Where do your best ideas come from? In my case, it is in the shower, which is my excuse for taking such long ones.

In the shower, I am alone (most of the time), I can’t hear anything but the water, there’s nothing to look at but white tiles and my mind wanders.

Otherwise, it is while I am walking. One of the very few advantages of working in the wasteland of Pyrmont in Sydney is the 25 minutes or so it takes to walk from the bus at Wynyard, through the city and across the Darling Harbour footbridge to our building, in the shadow of the casino and Google’s headquarters.

Other people can do the walk in 15 minutes but obviously they are not thinking as hard as I am.

The third place I get my ideas from is conversation. Talking to other people about their lives, I’ll often stop to say: “There’s a story in that.”

Notice that my top three places for idea generation are not in front of my computer.
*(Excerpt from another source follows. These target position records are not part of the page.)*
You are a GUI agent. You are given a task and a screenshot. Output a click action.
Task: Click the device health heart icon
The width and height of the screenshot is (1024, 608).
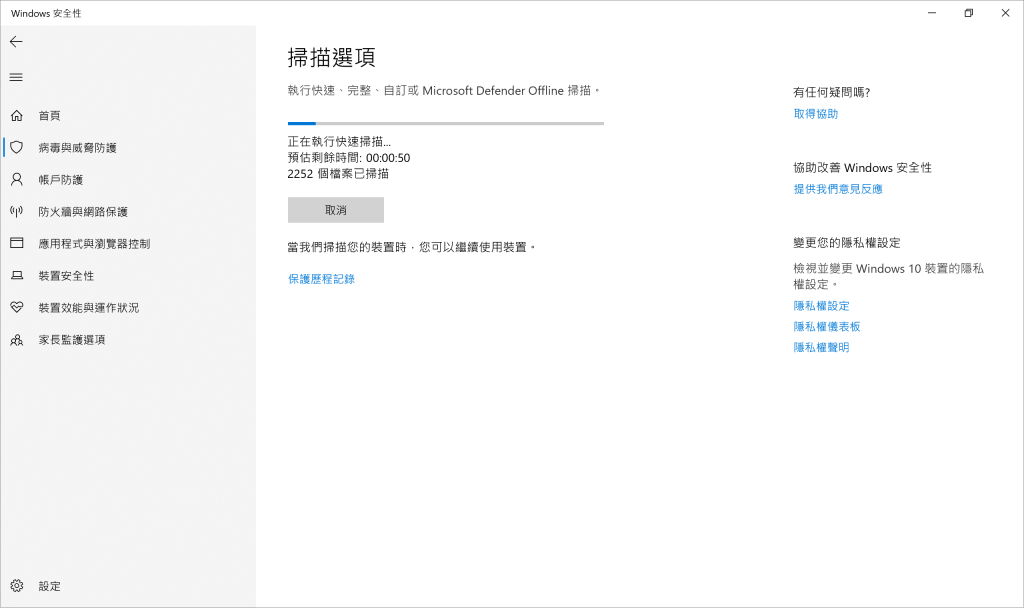coord(16,308)
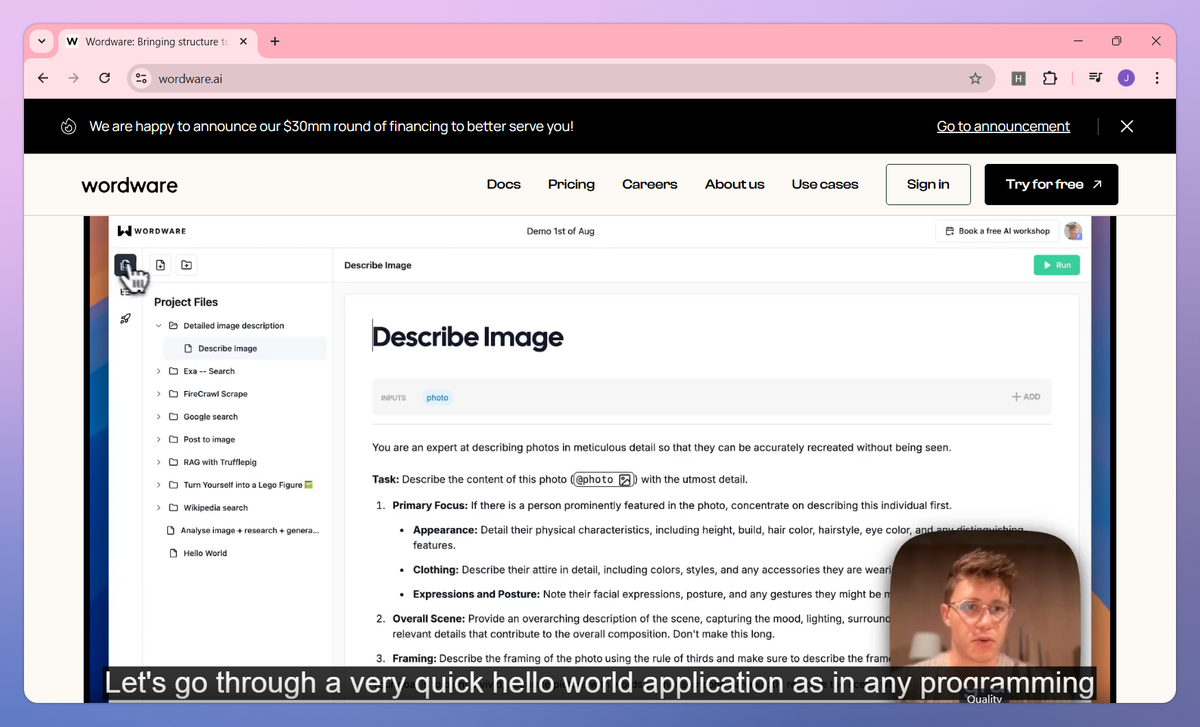This screenshot has height=727, width=1200.
Task: Open the media controls icon in Chrome toolbar
Action: (1095, 78)
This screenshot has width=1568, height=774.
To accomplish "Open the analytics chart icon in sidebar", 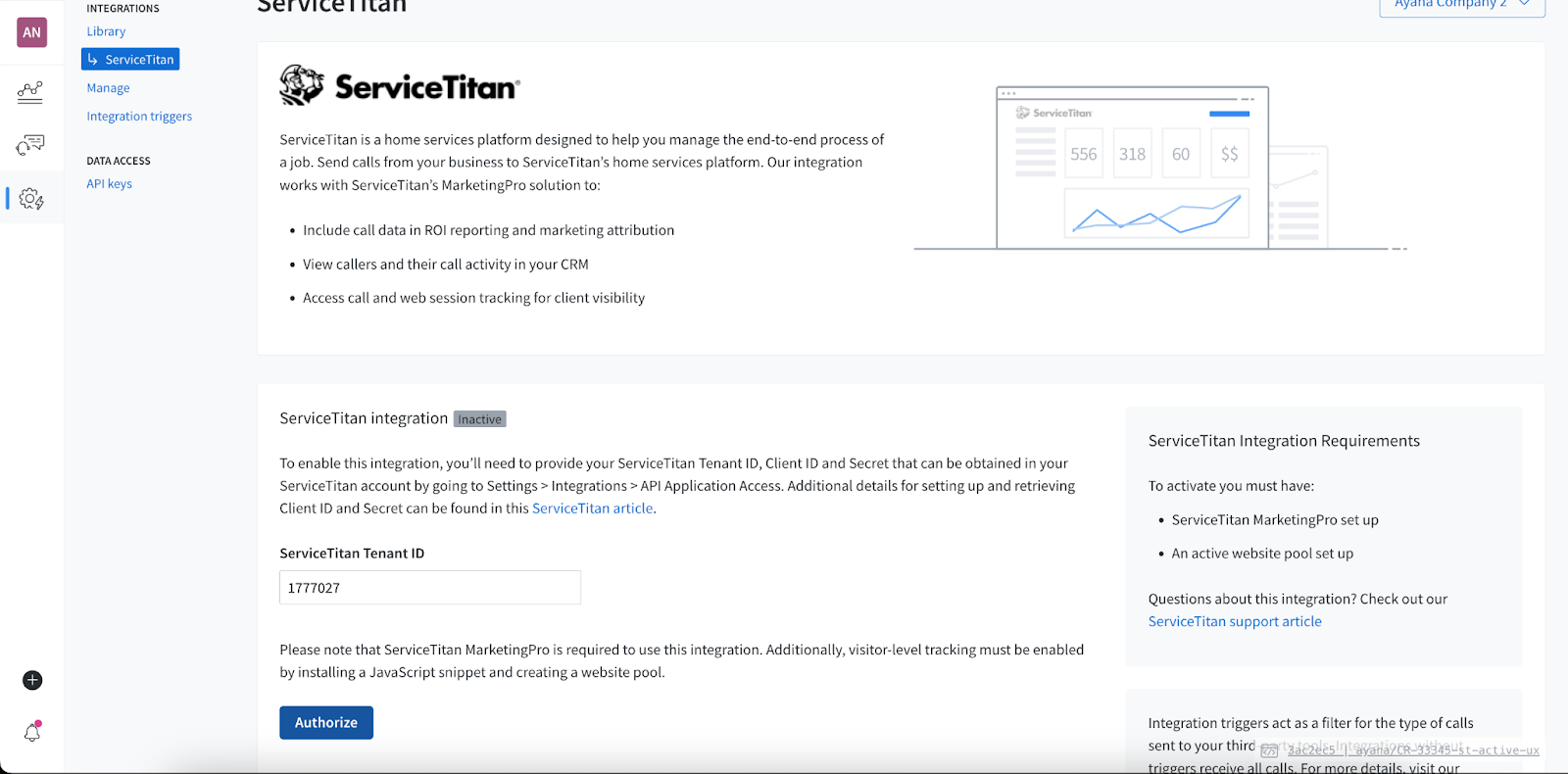I will tap(30, 92).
At work, I have little time for free thinking.

Psychology professor Mihaly Csikszentmihalyi (who invented the term “flow” to describe full engagement in a task) says thinking time away from work is “incubation”.

“Cognitive accounts of what happens during incubation assume that some kind of information processing keeps going on even when we are not aware of it, even while we are asleep,” Csikszentmihalyi writes in Creativity: Flow and the Psychology of Discovery and Invention.
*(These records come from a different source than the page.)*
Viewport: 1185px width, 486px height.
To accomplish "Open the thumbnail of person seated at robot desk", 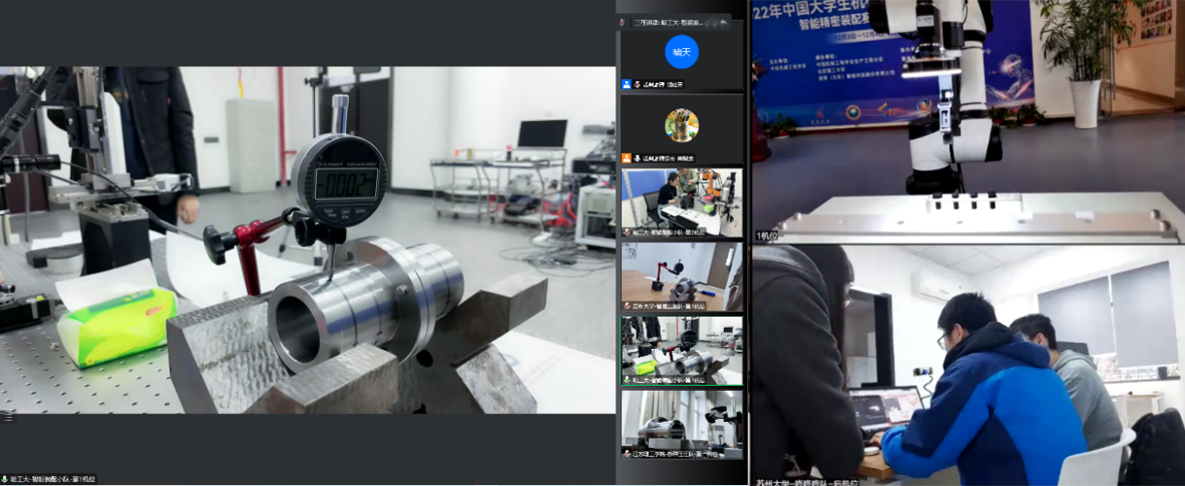I will (681, 201).
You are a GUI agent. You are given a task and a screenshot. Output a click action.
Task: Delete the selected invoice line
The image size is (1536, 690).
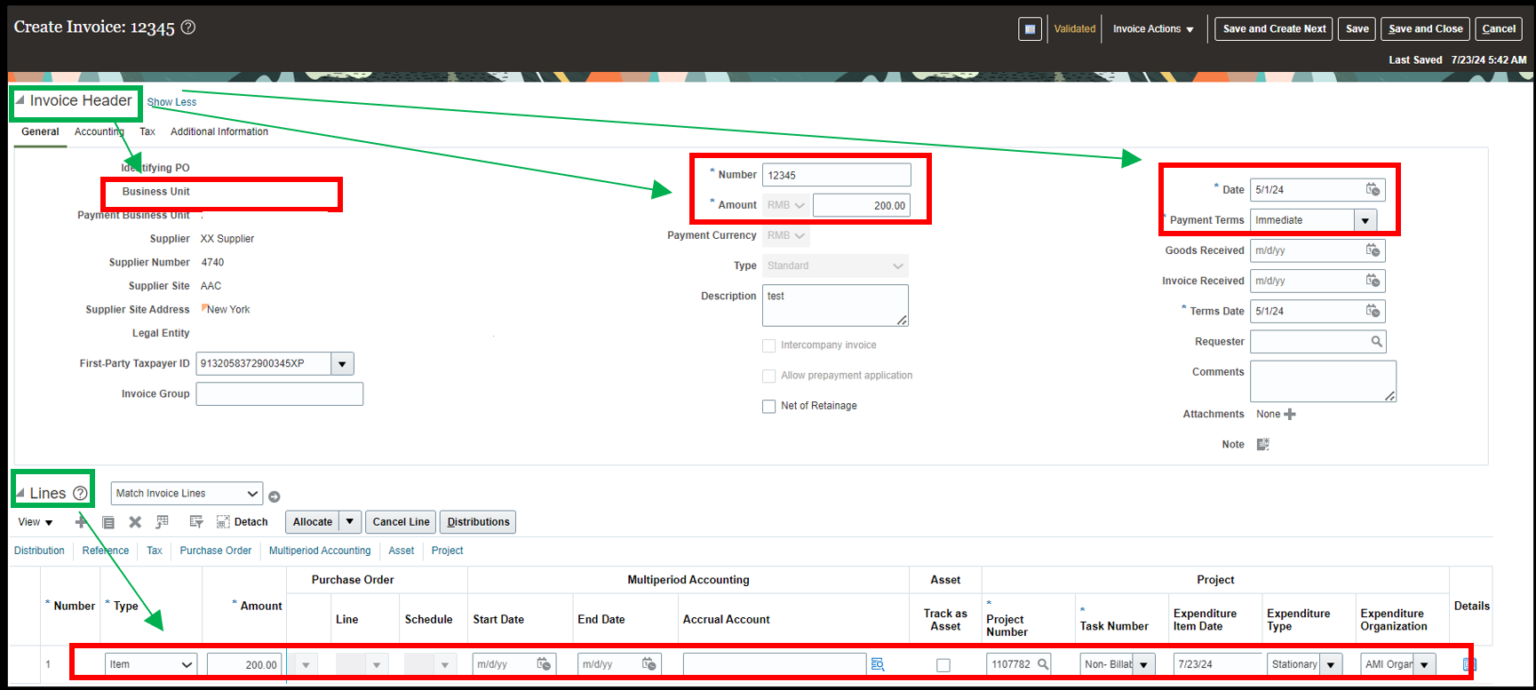(135, 521)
We need time away from the work itself to allow our subconscious minds to deliver ideas back to our conscious minds.

A study of 6000 people by the NeuroLeadership Group found only 10 per cent say they do their best thinking at work, according to neuroscience author David Rock.

In a blog for the Harvard Business Review, Rock says his research has isolated three techniques to help people think more deeply.

1. Distract yourself. People who are distracted do better in complex problem solving than others who put in conscious effort.

“That’s because stepping away from a problem and then coming back to it gives you a fresh perspective,” writes Rock.

2. The four-hour work flow. Plan your week and month by listing three priorities you would like to accomplish and then have at least four consecutive, uninterrupted hours a day dedicated to them.

“This last point is key ... if you can schedule four hours with continuous flow and concentration, you could accomplish a lot and improve the quality of your thinking.

3. Understanding the “stage”. Schedule the most attention-rich tasks when you have a fresh and alert mind or group ideas into chunks whenever you have too much information.